Work instructions: Update the records starting with the line that contains "Task: Open the user account profile icon" and going on through the line that contains "point(189,148)", replacing "info icon" with "information icon" and leaving everything else unchanged. Give those lines alone.
<<<<
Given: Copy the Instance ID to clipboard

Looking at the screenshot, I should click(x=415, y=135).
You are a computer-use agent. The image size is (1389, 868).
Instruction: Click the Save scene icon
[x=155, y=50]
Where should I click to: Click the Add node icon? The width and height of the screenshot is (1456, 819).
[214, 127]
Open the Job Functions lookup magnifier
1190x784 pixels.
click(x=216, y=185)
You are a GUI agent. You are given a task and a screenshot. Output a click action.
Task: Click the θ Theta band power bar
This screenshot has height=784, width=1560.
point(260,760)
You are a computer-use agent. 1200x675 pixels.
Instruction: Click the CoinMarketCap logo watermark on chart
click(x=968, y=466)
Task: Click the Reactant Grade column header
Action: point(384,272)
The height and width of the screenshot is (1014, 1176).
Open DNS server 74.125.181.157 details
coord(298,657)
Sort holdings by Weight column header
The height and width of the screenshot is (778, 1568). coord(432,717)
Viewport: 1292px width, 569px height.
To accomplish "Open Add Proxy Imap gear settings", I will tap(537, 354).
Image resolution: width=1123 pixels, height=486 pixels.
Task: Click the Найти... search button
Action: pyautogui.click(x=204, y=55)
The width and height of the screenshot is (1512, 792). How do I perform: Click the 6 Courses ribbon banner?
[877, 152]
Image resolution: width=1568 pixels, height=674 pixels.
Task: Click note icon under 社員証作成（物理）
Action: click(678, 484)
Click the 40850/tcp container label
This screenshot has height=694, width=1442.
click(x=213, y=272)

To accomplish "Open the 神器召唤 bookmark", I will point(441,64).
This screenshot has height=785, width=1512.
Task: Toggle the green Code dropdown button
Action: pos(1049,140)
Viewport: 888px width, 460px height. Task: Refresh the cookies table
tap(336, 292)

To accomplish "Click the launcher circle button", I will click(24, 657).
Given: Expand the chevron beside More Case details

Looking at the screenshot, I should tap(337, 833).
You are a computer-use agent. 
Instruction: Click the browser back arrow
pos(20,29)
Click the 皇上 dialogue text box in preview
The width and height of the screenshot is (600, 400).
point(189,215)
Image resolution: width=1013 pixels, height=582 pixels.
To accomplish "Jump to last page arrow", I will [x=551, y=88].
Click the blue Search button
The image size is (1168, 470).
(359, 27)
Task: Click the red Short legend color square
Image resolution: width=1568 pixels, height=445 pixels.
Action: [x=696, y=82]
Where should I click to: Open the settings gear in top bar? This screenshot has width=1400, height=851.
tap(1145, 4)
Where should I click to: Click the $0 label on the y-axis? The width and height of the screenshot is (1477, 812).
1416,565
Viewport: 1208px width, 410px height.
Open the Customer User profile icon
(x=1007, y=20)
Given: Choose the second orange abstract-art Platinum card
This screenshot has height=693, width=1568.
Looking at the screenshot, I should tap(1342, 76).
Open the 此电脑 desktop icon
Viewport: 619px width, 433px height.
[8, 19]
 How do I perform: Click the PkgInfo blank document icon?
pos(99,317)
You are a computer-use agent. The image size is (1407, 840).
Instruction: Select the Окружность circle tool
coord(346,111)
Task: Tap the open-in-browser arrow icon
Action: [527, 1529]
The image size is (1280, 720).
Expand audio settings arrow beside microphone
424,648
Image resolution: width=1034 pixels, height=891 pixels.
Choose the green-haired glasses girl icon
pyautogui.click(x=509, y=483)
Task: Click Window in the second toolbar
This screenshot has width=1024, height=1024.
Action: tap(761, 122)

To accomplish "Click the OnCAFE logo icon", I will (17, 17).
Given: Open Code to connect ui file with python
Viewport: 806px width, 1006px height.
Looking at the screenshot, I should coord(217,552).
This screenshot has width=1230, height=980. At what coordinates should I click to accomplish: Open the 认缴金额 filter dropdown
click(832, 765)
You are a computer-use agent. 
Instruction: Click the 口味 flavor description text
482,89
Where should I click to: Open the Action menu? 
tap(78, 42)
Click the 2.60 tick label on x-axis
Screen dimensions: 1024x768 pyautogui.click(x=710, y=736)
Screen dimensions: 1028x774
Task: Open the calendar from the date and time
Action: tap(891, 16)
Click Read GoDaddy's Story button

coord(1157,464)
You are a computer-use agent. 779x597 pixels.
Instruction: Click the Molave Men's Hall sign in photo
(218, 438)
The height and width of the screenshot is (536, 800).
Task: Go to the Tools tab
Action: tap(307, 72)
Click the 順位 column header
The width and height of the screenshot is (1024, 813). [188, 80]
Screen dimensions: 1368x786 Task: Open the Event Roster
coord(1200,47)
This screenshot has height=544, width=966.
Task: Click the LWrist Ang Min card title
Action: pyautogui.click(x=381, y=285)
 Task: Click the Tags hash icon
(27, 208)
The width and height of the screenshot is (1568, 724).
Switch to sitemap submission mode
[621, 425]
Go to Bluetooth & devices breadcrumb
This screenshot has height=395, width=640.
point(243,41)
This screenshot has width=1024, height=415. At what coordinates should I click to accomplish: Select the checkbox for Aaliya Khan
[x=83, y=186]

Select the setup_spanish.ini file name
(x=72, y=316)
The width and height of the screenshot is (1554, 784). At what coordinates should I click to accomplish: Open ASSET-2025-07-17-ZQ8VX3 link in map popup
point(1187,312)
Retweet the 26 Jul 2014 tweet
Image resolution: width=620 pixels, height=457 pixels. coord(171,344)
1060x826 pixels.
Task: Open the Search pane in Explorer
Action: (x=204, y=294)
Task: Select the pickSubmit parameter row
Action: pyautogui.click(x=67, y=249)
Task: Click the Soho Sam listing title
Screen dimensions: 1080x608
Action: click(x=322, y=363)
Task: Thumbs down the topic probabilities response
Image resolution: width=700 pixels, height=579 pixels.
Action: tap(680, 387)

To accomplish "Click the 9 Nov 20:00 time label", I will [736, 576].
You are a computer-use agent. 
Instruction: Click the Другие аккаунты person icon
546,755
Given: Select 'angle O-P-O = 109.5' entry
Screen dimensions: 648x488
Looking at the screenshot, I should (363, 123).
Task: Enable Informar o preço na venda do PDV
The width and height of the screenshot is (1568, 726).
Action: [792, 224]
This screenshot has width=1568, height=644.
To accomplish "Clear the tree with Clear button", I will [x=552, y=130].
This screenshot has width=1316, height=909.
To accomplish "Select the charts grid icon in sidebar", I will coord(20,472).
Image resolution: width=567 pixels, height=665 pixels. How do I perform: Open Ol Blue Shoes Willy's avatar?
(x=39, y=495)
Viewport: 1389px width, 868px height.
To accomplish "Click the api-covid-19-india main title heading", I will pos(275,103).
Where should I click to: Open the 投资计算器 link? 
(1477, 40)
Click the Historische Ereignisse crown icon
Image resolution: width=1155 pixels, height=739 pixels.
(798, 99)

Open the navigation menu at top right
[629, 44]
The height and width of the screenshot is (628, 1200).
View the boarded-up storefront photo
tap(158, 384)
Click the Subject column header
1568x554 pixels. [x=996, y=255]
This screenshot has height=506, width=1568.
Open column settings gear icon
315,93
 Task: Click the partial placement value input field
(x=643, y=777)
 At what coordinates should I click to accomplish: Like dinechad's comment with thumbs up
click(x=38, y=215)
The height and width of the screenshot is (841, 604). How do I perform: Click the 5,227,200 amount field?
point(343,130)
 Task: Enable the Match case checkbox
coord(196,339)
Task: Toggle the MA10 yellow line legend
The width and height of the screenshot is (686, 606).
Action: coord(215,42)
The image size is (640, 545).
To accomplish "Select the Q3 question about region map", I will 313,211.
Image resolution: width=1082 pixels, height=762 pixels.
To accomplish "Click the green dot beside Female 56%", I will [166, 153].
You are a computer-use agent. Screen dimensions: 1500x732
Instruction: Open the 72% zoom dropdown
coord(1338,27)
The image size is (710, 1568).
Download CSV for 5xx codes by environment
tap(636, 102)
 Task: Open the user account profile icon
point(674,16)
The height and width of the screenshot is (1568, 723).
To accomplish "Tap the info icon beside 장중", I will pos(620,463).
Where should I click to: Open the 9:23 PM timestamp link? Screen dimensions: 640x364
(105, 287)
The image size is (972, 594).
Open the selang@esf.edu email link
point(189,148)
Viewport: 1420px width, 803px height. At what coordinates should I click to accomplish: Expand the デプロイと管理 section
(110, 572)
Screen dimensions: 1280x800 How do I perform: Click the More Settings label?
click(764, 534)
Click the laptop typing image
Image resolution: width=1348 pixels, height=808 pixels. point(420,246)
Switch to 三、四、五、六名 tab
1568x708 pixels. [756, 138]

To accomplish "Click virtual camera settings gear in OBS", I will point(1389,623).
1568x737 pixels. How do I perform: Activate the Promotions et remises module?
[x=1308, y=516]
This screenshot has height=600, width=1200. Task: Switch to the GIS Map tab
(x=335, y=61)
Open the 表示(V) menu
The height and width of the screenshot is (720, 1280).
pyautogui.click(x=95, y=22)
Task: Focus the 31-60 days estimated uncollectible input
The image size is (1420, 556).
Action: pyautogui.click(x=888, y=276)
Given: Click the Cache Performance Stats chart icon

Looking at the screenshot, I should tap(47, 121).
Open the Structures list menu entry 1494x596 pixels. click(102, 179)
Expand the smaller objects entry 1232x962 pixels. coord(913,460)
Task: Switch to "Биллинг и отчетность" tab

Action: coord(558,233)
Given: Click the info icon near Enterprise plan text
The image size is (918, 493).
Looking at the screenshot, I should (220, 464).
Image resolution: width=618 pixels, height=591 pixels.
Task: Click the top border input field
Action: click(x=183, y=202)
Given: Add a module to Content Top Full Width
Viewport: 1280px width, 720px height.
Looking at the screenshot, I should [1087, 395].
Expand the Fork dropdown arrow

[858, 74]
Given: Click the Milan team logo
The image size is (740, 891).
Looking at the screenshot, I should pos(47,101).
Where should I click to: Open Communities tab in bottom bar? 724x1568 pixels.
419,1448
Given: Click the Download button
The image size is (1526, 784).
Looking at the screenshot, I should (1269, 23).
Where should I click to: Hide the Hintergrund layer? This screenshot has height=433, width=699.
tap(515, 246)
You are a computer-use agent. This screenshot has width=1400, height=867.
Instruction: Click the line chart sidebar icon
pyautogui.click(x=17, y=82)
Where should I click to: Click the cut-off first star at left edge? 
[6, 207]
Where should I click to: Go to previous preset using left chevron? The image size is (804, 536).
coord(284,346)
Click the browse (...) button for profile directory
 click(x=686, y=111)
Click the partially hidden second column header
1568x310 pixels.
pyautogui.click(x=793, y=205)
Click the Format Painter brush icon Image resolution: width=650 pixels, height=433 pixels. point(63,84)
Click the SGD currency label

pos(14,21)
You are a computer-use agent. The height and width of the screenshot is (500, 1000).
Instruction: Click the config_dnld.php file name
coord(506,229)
>>>>
The response:
 Task: Open the user account profile icon
point(674,16)
The height and width of the screenshot is (1568, 723).
To accomplish "Tap the information icon beside 장중", I will pos(620,463).
Where should I click to: Open the 9:23 PM timestamp link? Screen dimensions: 640x364
(105, 287)
The image size is (972, 594).
Open the selang@esf.edu email link
point(189,148)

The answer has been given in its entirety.